**Directions:**
The first line of the entries below, the line containing "TSA precheck application (963, 313)", and every line between them should be repeated exactly, and nothing else.

Records below:

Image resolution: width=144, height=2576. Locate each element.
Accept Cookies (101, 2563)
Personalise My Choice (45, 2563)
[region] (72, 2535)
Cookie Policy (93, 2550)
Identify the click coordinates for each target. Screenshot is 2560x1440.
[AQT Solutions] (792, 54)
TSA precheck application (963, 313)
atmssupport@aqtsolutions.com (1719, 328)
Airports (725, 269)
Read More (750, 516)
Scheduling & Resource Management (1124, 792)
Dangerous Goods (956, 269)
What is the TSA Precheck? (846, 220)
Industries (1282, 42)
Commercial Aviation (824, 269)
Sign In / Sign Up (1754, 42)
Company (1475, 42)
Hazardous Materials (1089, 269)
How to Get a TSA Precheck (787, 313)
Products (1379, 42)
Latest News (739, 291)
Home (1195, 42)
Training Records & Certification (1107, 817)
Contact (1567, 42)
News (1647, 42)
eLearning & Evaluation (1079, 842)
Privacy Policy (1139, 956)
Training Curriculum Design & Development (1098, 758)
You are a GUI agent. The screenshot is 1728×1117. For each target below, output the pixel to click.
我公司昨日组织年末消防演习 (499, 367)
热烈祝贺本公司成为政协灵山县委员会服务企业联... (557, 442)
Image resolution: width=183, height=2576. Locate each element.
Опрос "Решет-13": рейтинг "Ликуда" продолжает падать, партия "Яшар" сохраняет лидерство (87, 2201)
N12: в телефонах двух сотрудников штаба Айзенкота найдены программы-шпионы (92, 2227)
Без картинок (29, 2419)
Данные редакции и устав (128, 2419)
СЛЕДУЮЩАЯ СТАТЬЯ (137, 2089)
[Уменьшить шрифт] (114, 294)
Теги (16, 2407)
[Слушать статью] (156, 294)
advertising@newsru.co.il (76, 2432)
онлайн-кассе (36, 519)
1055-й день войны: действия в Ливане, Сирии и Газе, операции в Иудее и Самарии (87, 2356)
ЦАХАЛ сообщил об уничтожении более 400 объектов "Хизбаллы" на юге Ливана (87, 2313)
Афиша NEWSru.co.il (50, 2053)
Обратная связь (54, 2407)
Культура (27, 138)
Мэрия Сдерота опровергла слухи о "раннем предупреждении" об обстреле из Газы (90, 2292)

End of Records.

**Solution to this task:**
Image resolution: width=144, height=2576. Locate each element.
Accept Cookies (101, 2563)
Personalise My Choice (45, 2563)
[region] (72, 2535)
Cookie Policy (93, 2550)
Identify the click coordinates for each target. Screenshot is 2560x1440.
[AQT Solutions] (792, 54)
TSA precheck application (963, 313)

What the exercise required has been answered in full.